PRIMA KEMBALI ke kelas yang dipakai untuk ekskul musik. Setelah obrolannya dengan Kinan, pikirannya berubah. Basket memang hobinya. Dan musik, bukan hal yang ia minati.
Dia tahu, mungkin Toni akan sedih mengetahui ini. Sebab dialah yang hebat dalam permainan men-dribble bola tersebut. Namun, Prima tak punya pilihan, ia harus tanyakan ini pada Toni.
Mata cowok yamg selalu ada di dekat Toni itu, menyapu ke sekitar. Pembimbing ekskul mereka belum datang rupanya. Toni duduk di kursi paling depan, dagunya hampir menempel di gitar. Dia memainkan chord Flying Without Wings-nya Westlife. Tebak siapa yang mencoba jadi vokalisnya? Vanesa!

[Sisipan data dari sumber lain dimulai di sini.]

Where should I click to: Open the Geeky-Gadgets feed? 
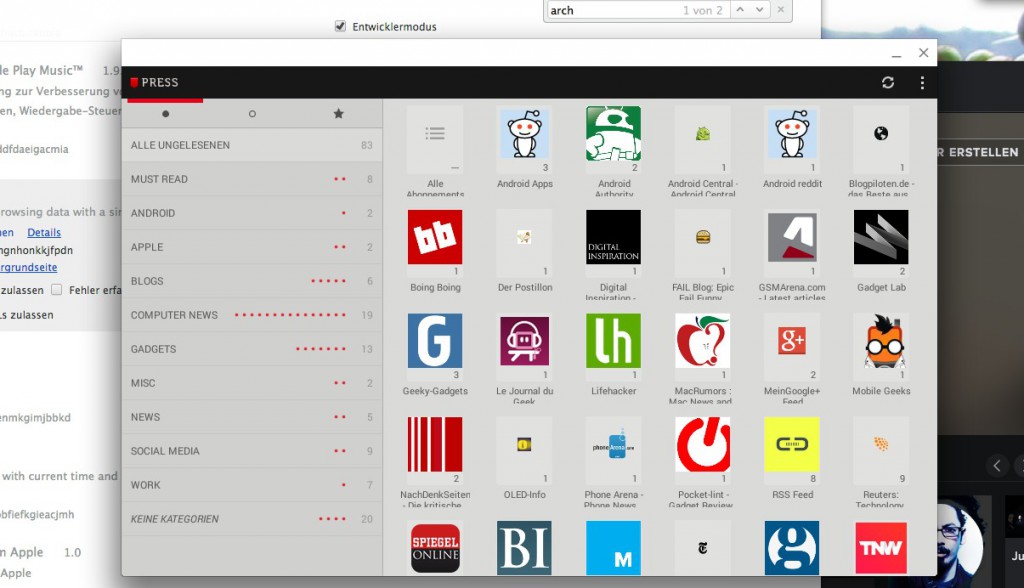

Dia duduk di samping Toni, mencoba bernyanyi mengikuti irama. Meski kelihatannya, yang bermain gitar hanya ingin bermusik sendiri.

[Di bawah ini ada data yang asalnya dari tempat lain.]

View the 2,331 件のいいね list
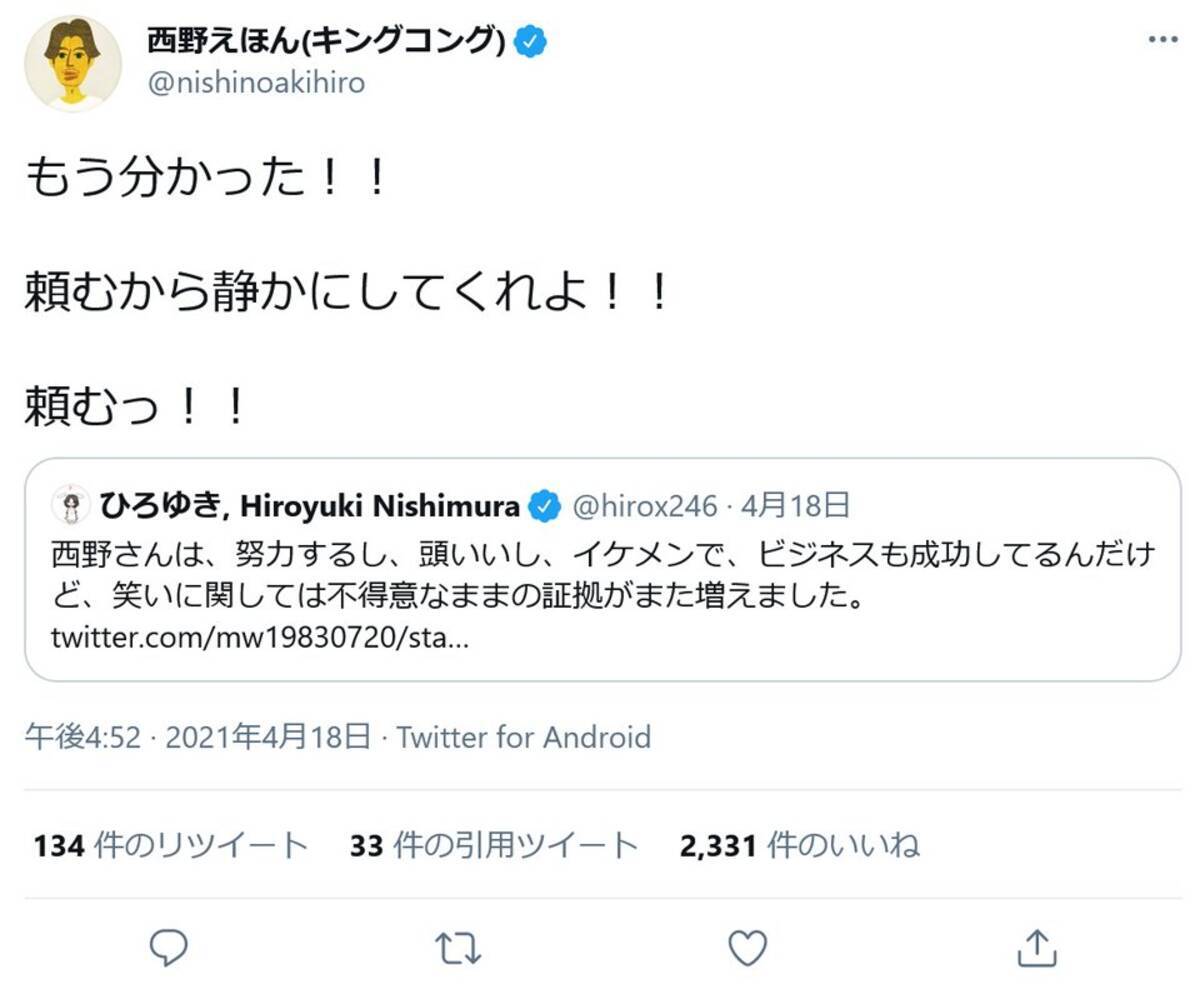This screenshot has height=994, width=1200. (x=799, y=846)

"Prim?" Toni menghentikan petikan gitar, saat Prima ada di depannya.
"Mmh." Prima hanya menggumam.
Toni memperhatikan, kelihatannya ada yang berbeda dari sahabatnya. "Ada masalah, Prim?"
"Enggak ada," jawab Prima dengan mimik ragu.
Toni kemudian meninggalkan gitarnya dan mengajak Prima mengobrol di tempat lain. Dia tahu, pasti ada yang tidak beres.
Menyilang tangan di dada, Toni mengulangi pertanyaan yang tadi. "Lo kenapa?"
"Kinan-" lirih Prima yang terjeda.
"Kinan?" Alis Toni terangkat. "Lo ketemu sama dia?"
Prima seperti memikirkan sesuatu sebelum menjawab Toni. "Enggak. gue gak liat dia." Dia berbohong untuk pertama kali pada Toni.
"Aneh." Toni mengernyitkan alis. "Gue cariin dia dari tadi enggak ketemu."
"Ton ...." Prima mulai masuk pada inti pembicaraan. "Gue mau ikut basket. Menurut lo, gimana?" tanyanya.
Satu kalimat yang membuat Toni kehabisan kata-kata.
"Rencananya hari ini gue mau langsung gabung. Menurut lo gimana?" Prima masih menanyakan pendapat Toni soal keputusannya.
Heh! Toni berusaha untuk bahagia, senyum segar yang ia tampilkan kelihatan dipaksakan. Terlihat tidak natural.
"Yah pasti gue dukung, lah! Kalau gitu tunggu apa lagi, cepet sana ke aula. Tunjukkin siapa Prima itu!"
"Serius lo enggak apa-apa?" Prima meragukan Toni. "Kalau gue gak satu ekskul dengan lo, siapa nanti yang bantu kalau lo merasa sakit atau perlu bantuan?"
"Cerewetnya! Pergilah ke aula, supaya lo enggak ketinggalan sesi latihan."
"Jangan pura-pura tegar. Gue mau, lo jawab yang jujur. Gue punya tanggung jawab di sini."
"Memangnya lo ikutin gue terus, gue sembuh?" Toni mendorong Prima agar segera menuju aula basket. "Sana ke aula!"
"Toni!" Prima tetap tidak tega. Toni bisa saja kelihatan segar dan sehat, padahal dia bisa drop tiba-tiba.
"Bodo! Gue males debat. Kalau lo memang mau ikut, gue seratus persen dukung." Toni tinggalkan Prima yang masih ragu. "Good luck!" katanya tanpa menoleh.
Kembali ke tempat duduk, Toni mengambil gitarnya.
"Lanjut?" katanya pada Vanesa.
Vanesa mengerling pada Toni, rasanya tak percaya Toni mau bicara dengannya. "Ok!" katanya lalu mulai bersenandung.
Prima mematung di tempat. Melirik Toni, dia kelihatan sibuk dengan alat musik petik tersebut.
Maaf. Prima putuskan untuk menuruti keinginannya.
Dia ke aula. Sepanjang langkah memikirkan tentang keputusannya hari ini.
Toni lihatlah siapa yang pura-pura tersenyum hari ini, dan siapa yang telah berubah menjadi bedebah.